Durante questo lungo e travagliato anno, tante persone hanno voltato pagina, tante si sono allontanate, altre si sono avvicinate. Non abbiamo la presunzione di dire che le Sardine erano e sono ciò che serve al nostro territorio; pensiamo però si sia persa una grande occasione. Per demerito nostro, per invidia di altri, per mancanza di volontà, la rabbia, la passione e le richieste di quella piazza non hanno avuto un seguito nel lungo periodo.
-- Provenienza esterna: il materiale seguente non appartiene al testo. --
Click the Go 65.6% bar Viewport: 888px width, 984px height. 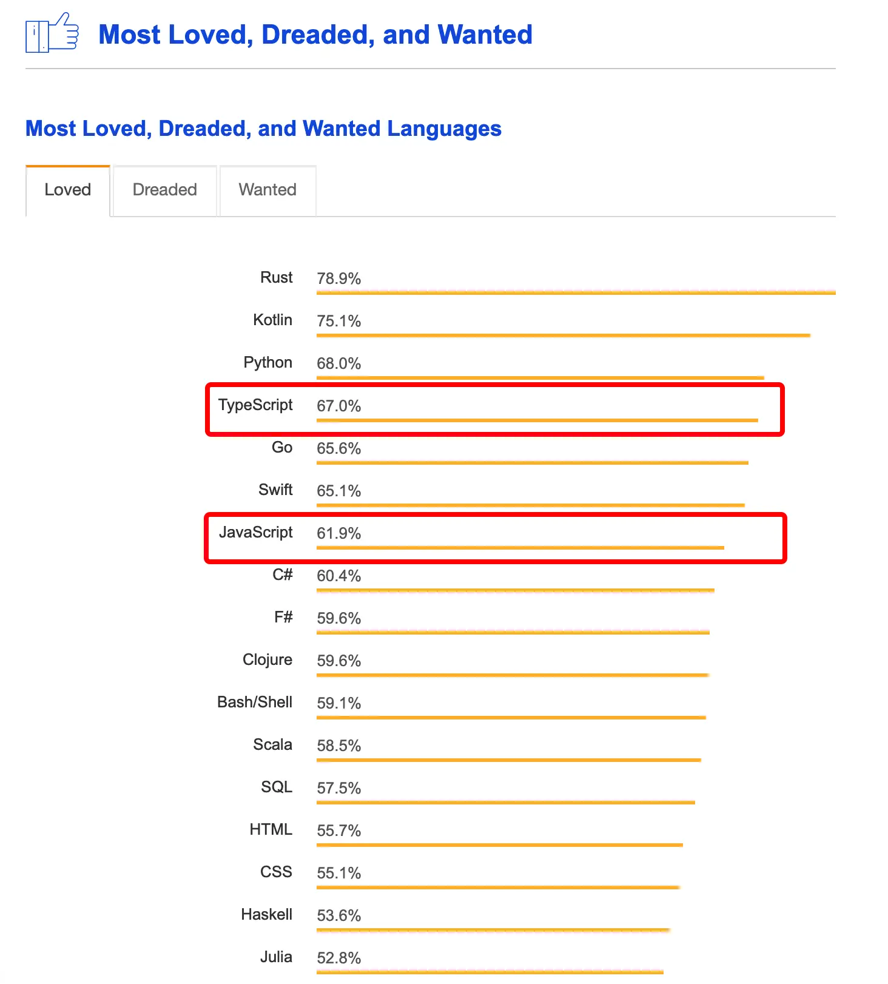(532, 463)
Di ciò ce ne dispiacciamo e se in qualche modo è stata colpa nostra ce ne scusiamo. Crediamo però che l’Irpinia abbia bisogno di una nuova primavera politica. Forse non ha bisogno delle Sardine ma ha sicuramente bisogno che i vari soggetti politici del panorama di centro-sinistra, formali e informali, facciano rete. Senza però che la retorica del pericolo sovranista faccia combinare inciuci degni della peggiore Prima Repubblica. C’è bisogno di solidarietà, di progettualità e di condivisione; spesso è quello che manca in uno scenario dove esistono tante piccole realtà, che seguono anche gli stessi fini, ma che però viaggiano su due binari paralleli. Questa pandemia ci ha dimostrato che c’è bisogno di una politica di prossimità che stia a stretto contatto con la popolazione, per poter rispondere alle richieste dei nuovi bisogni a cui inevitabilmente si deve far fronte.
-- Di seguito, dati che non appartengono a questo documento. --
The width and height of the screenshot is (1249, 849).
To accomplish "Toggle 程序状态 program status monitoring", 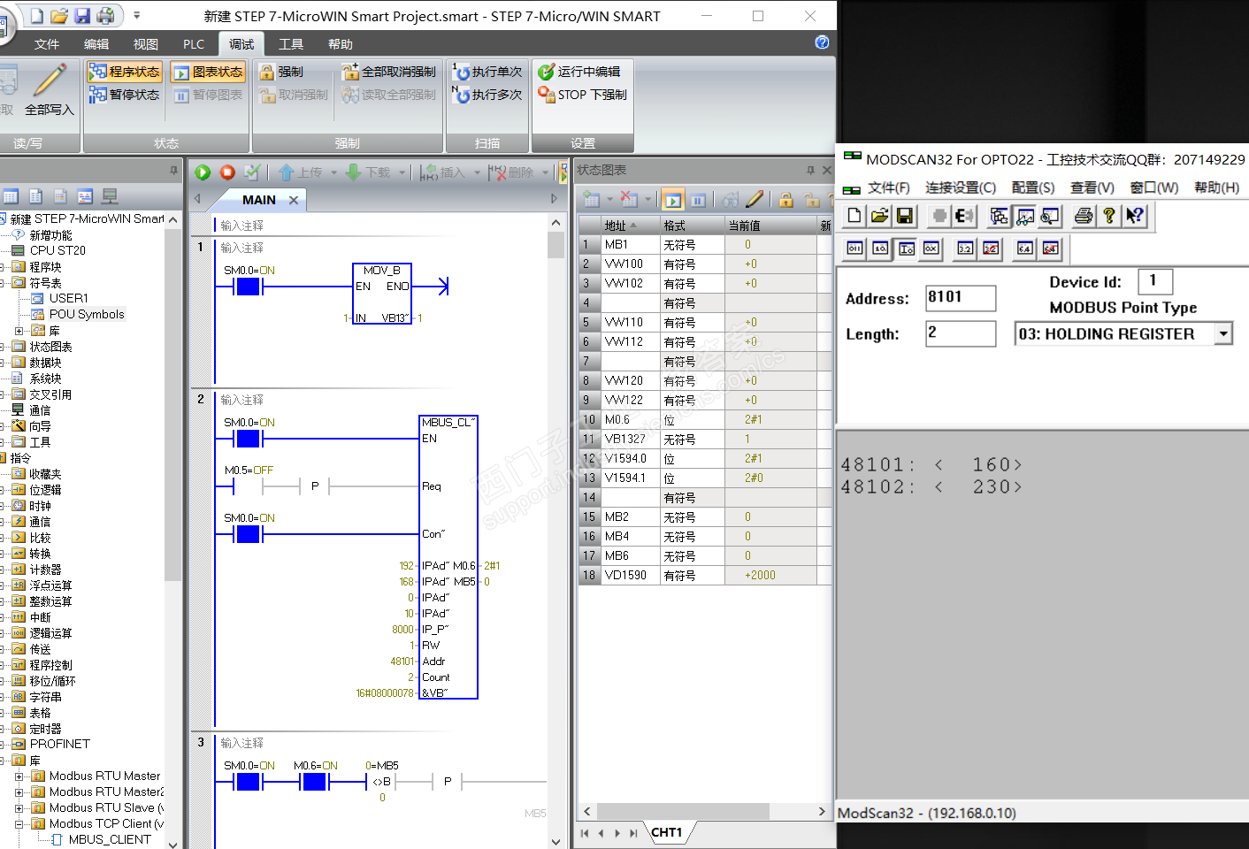I will click(x=124, y=72).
Le soluzioni da ricercare sono spesso complesse e si inseriscono in un panorama che già di per sé presenta una serie di problematiche irrisolte, dall’annoso problema dello spopolamento ad una disoccupazione giovanile che non sembra possa far invertire questo trend nel breve periodo. L’Irpinia ha bisogno di tornare a parlare di Politica.
Che questo compito spetti alle sardine, ai tonni o alle sogliole fa poca differenza. L’importante è che non si lasci spazio a iene, ratti e caimani.